Şişkinliğin birçok farklı sebebi olabilir. Bunlar genelde Vata dosha’yla, yanlış besin eşleştirmeleriyle ve bağırsaklardaki aşırı bakteri ve mantar artışıyla ilişkilidir.

  • Çiğ sebze ve meyvelerden kaçın. Karnabahar, brokoli ve lahana gibi turpgillerden sebzelerden kaçının.
  • Büyük taneli baklagillerden kaçının (kurufasülye, nohut bakla).
  • Dört hafta boyunca glütensiz beslenin ve süt ürünlerinden kaçının.
  • Meyveleri başka şeylerle (özellikle yoğurt ve peynirle) birlikte yemek ya da süt ürünlerini et veya balıkla tüketmekten kaçının.
  • Yemek pişirirken kimyon, rezene, dereotu, tarçın, kakule ve zencefil gibi gaz giderici baharatları kullanın.
  • Bağırsaklarda aşırı bakteri veya mantar (candida) üremesi varsa şekeri, kuru meyveleri ve tahılları azaltın ve antibakteriyel bitkisel karışımlar kullanın. Beslenmenize sarımsak, kekik, zerdeçal ve hindistancevizi yağı gibi güçlü mantar karşıtı besinler ekleyin.

 

2. Mide Yanması / Reflü

Mide yanması ve yüksek asit genellikle yükselmiş Pitta dosha ile ilişkilidir. Sebepleri stres, çok fazla yemek, yanlış besin eşleştirmeleri ve pizza veya hamburger gibi fast food yiyecekler veya börek, poğaça gibi sevilen pastane ürünleri gibi işlenmiş gıdalarla beslenmek olabilir.
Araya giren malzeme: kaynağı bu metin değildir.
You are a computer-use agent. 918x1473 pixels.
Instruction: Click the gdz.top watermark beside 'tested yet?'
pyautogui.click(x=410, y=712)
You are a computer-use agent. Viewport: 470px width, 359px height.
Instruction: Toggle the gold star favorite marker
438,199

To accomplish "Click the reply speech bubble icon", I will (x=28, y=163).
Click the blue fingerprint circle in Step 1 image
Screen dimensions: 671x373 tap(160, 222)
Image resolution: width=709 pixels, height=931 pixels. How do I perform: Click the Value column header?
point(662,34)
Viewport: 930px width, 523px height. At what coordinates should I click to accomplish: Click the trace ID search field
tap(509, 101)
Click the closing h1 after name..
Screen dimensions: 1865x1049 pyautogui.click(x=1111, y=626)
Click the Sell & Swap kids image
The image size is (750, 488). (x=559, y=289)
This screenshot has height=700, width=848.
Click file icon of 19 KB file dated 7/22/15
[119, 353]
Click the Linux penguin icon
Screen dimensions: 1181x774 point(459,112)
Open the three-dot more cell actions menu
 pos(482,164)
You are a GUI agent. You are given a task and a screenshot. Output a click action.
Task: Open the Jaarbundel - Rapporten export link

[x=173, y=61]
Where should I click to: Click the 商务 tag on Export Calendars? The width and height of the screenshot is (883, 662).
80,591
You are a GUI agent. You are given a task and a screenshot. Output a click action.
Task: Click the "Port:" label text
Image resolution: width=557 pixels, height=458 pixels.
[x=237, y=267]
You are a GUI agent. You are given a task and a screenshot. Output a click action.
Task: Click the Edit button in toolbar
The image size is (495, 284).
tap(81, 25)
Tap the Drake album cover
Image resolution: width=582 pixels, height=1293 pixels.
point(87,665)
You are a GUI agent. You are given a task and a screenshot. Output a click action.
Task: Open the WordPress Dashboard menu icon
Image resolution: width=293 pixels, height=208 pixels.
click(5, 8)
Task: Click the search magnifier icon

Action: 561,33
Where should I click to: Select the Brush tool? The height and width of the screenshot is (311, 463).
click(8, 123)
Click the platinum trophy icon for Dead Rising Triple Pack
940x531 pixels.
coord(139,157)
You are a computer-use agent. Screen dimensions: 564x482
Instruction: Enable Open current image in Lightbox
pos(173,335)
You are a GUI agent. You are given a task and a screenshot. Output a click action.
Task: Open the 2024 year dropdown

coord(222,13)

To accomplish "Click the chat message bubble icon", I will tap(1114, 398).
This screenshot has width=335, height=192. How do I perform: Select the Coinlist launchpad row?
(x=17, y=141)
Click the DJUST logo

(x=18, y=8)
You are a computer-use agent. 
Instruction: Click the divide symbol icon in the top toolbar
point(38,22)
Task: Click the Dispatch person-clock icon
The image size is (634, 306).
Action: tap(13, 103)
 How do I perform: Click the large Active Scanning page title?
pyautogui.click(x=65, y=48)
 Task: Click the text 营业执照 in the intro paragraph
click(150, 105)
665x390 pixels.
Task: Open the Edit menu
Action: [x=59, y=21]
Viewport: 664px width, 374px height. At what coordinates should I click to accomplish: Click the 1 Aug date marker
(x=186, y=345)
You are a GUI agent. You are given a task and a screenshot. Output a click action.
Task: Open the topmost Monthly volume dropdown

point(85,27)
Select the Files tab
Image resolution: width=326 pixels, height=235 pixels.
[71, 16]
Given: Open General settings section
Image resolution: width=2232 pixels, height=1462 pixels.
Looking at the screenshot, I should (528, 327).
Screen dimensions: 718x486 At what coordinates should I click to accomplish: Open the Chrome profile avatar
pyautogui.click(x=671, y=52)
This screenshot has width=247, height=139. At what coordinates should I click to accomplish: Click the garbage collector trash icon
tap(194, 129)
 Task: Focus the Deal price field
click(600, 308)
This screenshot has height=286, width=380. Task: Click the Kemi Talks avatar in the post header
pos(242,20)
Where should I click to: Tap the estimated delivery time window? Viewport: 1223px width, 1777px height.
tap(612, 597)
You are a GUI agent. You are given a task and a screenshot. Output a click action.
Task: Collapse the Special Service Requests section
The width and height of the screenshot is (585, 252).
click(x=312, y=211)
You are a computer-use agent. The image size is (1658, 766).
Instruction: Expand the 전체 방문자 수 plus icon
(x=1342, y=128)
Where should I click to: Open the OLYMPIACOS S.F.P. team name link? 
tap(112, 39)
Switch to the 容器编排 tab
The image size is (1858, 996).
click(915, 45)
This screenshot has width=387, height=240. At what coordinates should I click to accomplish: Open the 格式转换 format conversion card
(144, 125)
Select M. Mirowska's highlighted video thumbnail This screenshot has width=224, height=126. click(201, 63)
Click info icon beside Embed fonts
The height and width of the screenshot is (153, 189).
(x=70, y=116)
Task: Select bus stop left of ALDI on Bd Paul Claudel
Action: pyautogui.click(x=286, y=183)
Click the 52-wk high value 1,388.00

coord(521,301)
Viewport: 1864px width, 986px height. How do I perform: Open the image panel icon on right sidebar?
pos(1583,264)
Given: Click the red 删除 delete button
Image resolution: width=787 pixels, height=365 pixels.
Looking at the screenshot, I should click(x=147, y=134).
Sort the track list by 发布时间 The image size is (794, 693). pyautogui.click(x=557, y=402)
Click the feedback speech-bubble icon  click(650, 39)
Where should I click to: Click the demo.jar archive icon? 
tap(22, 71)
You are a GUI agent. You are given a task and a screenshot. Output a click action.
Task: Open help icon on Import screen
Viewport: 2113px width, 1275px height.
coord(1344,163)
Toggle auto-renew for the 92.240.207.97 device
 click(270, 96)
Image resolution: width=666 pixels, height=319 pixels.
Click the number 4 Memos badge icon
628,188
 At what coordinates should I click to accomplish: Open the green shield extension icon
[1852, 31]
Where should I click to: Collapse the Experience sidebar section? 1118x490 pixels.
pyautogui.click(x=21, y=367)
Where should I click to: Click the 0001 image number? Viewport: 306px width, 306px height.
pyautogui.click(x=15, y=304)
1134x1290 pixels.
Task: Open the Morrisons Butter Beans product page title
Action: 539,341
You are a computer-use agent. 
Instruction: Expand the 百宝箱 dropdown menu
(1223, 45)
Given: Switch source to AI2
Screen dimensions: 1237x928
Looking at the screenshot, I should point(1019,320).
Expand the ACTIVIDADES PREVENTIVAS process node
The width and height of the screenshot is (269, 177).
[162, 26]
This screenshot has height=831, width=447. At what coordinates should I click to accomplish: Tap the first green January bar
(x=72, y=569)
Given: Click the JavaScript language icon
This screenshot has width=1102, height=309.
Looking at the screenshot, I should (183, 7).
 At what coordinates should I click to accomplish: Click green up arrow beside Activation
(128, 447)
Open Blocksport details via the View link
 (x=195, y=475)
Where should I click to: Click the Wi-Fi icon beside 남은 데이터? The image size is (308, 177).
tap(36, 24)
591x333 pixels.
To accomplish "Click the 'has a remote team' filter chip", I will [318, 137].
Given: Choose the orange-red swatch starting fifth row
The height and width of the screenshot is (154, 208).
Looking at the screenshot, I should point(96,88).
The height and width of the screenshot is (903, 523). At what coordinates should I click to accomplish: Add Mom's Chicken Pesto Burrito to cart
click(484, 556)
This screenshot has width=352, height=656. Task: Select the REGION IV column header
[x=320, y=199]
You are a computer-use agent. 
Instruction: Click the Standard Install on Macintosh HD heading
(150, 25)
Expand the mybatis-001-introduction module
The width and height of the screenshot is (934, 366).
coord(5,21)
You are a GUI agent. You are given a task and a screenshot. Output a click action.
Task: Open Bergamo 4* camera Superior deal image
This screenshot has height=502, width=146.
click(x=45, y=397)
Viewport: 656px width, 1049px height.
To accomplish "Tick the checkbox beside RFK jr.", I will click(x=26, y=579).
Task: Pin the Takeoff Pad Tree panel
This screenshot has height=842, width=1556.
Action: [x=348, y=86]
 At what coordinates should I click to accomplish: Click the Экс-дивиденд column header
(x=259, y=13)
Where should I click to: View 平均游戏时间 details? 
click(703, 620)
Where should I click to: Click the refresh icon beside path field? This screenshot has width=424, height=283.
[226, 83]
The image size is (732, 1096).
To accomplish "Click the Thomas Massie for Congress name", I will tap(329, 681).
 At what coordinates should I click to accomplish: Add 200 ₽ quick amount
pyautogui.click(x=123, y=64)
  • Meyveleri başka şeylerle (özellikle yoğurt ve peynirle) birlikte yemek ya da süt ürünlerini et veya balıkla tüketmekten kaçının.
  • Domates, turunçgiller, acı baharatlar, turşu, kahve ve alkol gibi Pitta yükseltici besinlerden kaçının.
  • Yemeklerden önce Ayurvedik bir bitki karışımı olan Avipattikar churna’ dan yarım tatlı kaşığı alınması mucizeler yaratabilir. Bunun yerine, yemeklerden önce 1-2 tane meyankökü tableti (DGL) de alabilirsiniz.

 

3. Kabızlık

Kabızlık da gaz ve şişkinlik gibi genellikle yüksek Vata dosha’dan kaynaklanır. Fakat diğer beden tiplerinde de lif ve su açısından eksik beslenme biçimi yüzünden ortaya çıkabilir.

  • Çorbaları ve yağı biraz daha fazla olan tencere yemekleri gibi sıcak veya sulu yemekleri tercih edin.
  • Yatarken yarım bardak sıcak suyla birlikte 1 tatlı kaşığı triphala alın. Triphala, Ayurveda’daki en ünlü bitkisel ilaç ve önemli bağırsak yenileyicidir.

 

4.  Huzursuz Bağırsak Sendromu (IBS)

Ayurveda’ya göre IBS sebebi; Vata’nın kalın bağırsaktaki Pitta’yı itmesi ve endotoksin birikimidir. Sıklıkla ciddi kramplar, şişkinlik ve ishal ile kabızlık arasında gelgitler görünür.

  • Glüten, süt ürünleri, mısır, soya, yumurta ve alkol gibi tetikleyicileri hayatınızdan çıkartın.
  • Vata ve Pitta dengeleyici bir beslenme biçime odaklanarak çiğ gıdalardan, büyük taneli bakliyattan ve turpgillerden uzak durun. Bunların yerine yulaf lapası, çorba ve tencere yemekleri gibi sıcak ve pişmiş yemekleri tercih edin.
  • Meyveleri başka şeylerle (özellikle yoğurt ve peynirle) birlikte yemek ya da süt ürünlerini et veya balıkla tüketmekten kaçının.
  • Yemek pişirirken kimyon, rezene, dereotu, tarçın, kakule ve zencefil gibi gaz giderici baharatları kullanın.